▶ _PROBLEM_
Would you give the data below back exactly as it reads?
*** PROVIDED RECORDS ***
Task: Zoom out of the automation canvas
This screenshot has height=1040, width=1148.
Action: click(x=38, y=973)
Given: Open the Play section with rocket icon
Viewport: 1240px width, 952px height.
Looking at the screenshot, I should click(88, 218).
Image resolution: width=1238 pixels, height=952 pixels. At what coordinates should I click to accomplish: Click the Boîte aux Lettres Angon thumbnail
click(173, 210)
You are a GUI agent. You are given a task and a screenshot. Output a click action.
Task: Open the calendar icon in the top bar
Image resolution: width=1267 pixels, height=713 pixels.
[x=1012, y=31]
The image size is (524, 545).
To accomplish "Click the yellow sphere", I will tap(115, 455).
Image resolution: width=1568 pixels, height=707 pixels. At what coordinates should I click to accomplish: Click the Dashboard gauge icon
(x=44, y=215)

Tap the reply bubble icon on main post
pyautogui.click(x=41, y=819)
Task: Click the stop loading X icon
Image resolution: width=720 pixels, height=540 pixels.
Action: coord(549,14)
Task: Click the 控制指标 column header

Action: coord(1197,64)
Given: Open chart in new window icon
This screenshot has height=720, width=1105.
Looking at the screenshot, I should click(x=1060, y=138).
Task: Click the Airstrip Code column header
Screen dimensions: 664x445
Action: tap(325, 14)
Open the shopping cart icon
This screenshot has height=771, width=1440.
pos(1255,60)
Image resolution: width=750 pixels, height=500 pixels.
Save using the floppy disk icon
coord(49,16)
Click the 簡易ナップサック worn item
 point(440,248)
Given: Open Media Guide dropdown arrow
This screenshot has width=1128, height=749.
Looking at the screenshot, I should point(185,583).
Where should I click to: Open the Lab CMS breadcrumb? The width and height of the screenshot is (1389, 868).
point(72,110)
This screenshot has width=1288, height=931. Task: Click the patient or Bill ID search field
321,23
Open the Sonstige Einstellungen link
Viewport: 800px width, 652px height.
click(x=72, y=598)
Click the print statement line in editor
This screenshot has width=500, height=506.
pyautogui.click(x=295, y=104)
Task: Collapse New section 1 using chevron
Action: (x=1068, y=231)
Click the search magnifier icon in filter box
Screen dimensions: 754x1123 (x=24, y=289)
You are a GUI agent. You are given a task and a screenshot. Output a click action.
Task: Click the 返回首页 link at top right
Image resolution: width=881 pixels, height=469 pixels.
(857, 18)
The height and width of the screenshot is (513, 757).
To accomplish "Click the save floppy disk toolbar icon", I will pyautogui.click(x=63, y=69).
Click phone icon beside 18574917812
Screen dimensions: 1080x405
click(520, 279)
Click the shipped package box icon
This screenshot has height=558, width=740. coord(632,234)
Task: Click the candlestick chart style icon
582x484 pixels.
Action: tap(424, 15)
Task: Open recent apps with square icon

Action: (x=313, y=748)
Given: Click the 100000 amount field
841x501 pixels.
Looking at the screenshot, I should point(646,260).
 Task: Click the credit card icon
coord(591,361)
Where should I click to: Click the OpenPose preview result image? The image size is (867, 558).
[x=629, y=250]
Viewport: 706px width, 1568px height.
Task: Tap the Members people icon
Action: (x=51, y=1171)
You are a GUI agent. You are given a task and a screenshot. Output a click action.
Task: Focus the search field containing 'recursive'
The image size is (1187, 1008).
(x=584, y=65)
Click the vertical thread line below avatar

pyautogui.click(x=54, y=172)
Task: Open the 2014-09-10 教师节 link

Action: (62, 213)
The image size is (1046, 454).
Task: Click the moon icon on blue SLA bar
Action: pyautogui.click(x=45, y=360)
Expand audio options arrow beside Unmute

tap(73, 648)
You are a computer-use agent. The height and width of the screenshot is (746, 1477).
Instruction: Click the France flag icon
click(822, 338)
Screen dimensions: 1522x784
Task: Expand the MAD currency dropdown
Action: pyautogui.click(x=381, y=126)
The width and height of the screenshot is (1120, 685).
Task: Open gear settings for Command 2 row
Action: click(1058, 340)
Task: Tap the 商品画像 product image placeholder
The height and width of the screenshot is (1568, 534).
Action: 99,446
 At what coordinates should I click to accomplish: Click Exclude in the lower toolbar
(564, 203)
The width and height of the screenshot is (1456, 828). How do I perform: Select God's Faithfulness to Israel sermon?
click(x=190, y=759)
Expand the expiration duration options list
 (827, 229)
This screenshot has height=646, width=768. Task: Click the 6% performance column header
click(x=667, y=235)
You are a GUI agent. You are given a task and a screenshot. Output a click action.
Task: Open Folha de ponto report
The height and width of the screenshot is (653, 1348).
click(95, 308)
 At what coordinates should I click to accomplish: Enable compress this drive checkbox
*** End of PROVIDED RECORDS ***
▶ _OUTPUT_
Task: Zoom out of the automation canvas
This screenshot has height=1040, width=1148.
Action: click(x=38, y=973)
Given: Open the Play section with rocket icon
Viewport: 1240px width, 952px height.
Looking at the screenshot, I should click(88, 218).
Image resolution: width=1238 pixels, height=952 pixels. At what coordinates should I click to accomplish: Click the Boîte aux Lettres Angon thumbnail
click(173, 210)
You are a GUI agent. You are given a task and a screenshot. Output a click action.
Task: Open the calendar icon in the top bar
Image resolution: width=1267 pixels, height=713 pixels.
[x=1012, y=31]
The image size is (524, 545).
To accomplish "Click the yellow sphere", I will tap(115, 455).
Image resolution: width=1568 pixels, height=707 pixels. At what coordinates should I click to accomplish: Click the Dashboard gauge icon
(x=44, y=215)

Tap the reply bubble icon on main post
pyautogui.click(x=41, y=819)
Task: Click the stop loading X icon
Image resolution: width=720 pixels, height=540 pixels.
Action: coord(549,14)
Task: Click the 控制指标 column header

Action: coord(1197,64)
Given: Open chart in new window icon
This screenshot has height=720, width=1105.
Looking at the screenshot, I should click(x=1060, y=138).
Task: Click the Airstrip Code column header
Screen dimensions: 664x445
Action: tap(325, 14)
Open the shopping cart icon
This screenshot has height=771, width=1440.
pos(1255,60)
Image resolution: width=750 pixels, height=500 pixels.
Save using the floppy disk icon
coord(49,16)
Click the 簡易ナップサック worn item
 point(440,248)
Given: Open Media Guide dropdown arrow
This screenshot has width=1128, height=749.
Looking at the screenshot, I should point(185,583).
Where should I click to: Open the Lab CMS breadcrumb? The width and height of the screenshot is (1389, 868).
point(72,110)
This screenshot has width=1288, height=931. Task: Click the patient or Bill ID search field
321,23
Open the Sonstige Einstellungen link
Viewport: 800px width, 652px height.
click(x=72, y=598)
Click the print statement line in editor
This screenshot has width=500, height=506.
pyautogui.click(x=295, y=104)
Task: Collapse New section 1 using chevron
Action: (x=1068, y=231)
Click the search magnifier icon in filter box
Screen dimensions: 754x1123 (x=24, y=289)
You are a GUI agent. You are given a task and a screenshot. Output a click action.
Task: Click the 返回首页 link at top right
Image resolution: width=881 pixels, height=469 pixels.
(857, 18)
The height and width of the screenshot is (513, 757).
To accomplish "Click the save floppy disk toolbar icon", I will pyautogui.click(x=63, y=69).
Click phone icon beside 18574917812
Screen dimensions: 1080x405
click(520, 279)
Click the shipped package box icon
This screenshot has height=558, width=740. coord(632,234)
Task: Click the candlestick chart style icon
582x484 pixels.
Action: tap(424, 15)
Task: Open recent apps with square icon

Action: (x=313, y=748)
Given: Click the 100000 amount field
841x501 pixels.
Looking at the screenshot, I should point(646,260).
 Task: Click the credit card icon
coord(591,361)
Where should I click to: Click the OpenPose preview result image? The image size is (867, 558).
[x=629, y=250]
Viewport: 706px width, 1568px height.
Task: Tap the Members people icon
Action: (x=51, y=1171)
You are a GUI agent. You are given a task and a screenshot. Output a click action.
Task: Focus the search field containing 'recursive'
The image size is (1187, 1008).
(x=584, y=65)
Click the vertical thread line below avatar

pyautogui.click(x=54, y=172)
Task: Open the 2014-09-10 教师节 link

Action: (62, 213)
The image size is (1046, 454).
Task: Click the moon icon on blue SLA bar
Action: pyautogui.click(x=45, y=360)
Expand audio options arrow beside Unmute

tap(73, 648)
You are a computer-use agent. The height and width of the screenshot is (746, 1477).
Instruction: Click the France flag icon
click(822, 338)
Screen dimensions: 1522x784
Task: Expand the MAD currency dropdown
Action: pyautogui.click(x=381, y=126)
The width and height of the screenshot is (1120, 685).
Task: Open gear settings for Command 2 row
Action: click(1058, 340)
Task: Tap the 商品画像 product image placeholder
The height and width of the screenshot is (1568, 534).
Action: 99,446
 At what coordinates should I click to accomplish: Click Exclude in the lower toolbar
(564, 203)
The width and height of the screenshot is (1456, 828). How do I perform: Select God's Faithfulness to Israel sermon?
click(x=190, y=759)
Expand the expiration duration options list
 (827, 229)
This screenshot has height=646, width=768. Task: Click the 6% performance column header
click(x=667, y=235)
You are a GUI agent. You are given a task and a screenshot. Output a click action.
Task: Open Folha de ponto report
The height and width of the screenshot is (653, 1348).
click(95, 308)
 At what coordinates should I click to accomplish: Enable compress this drive checkbox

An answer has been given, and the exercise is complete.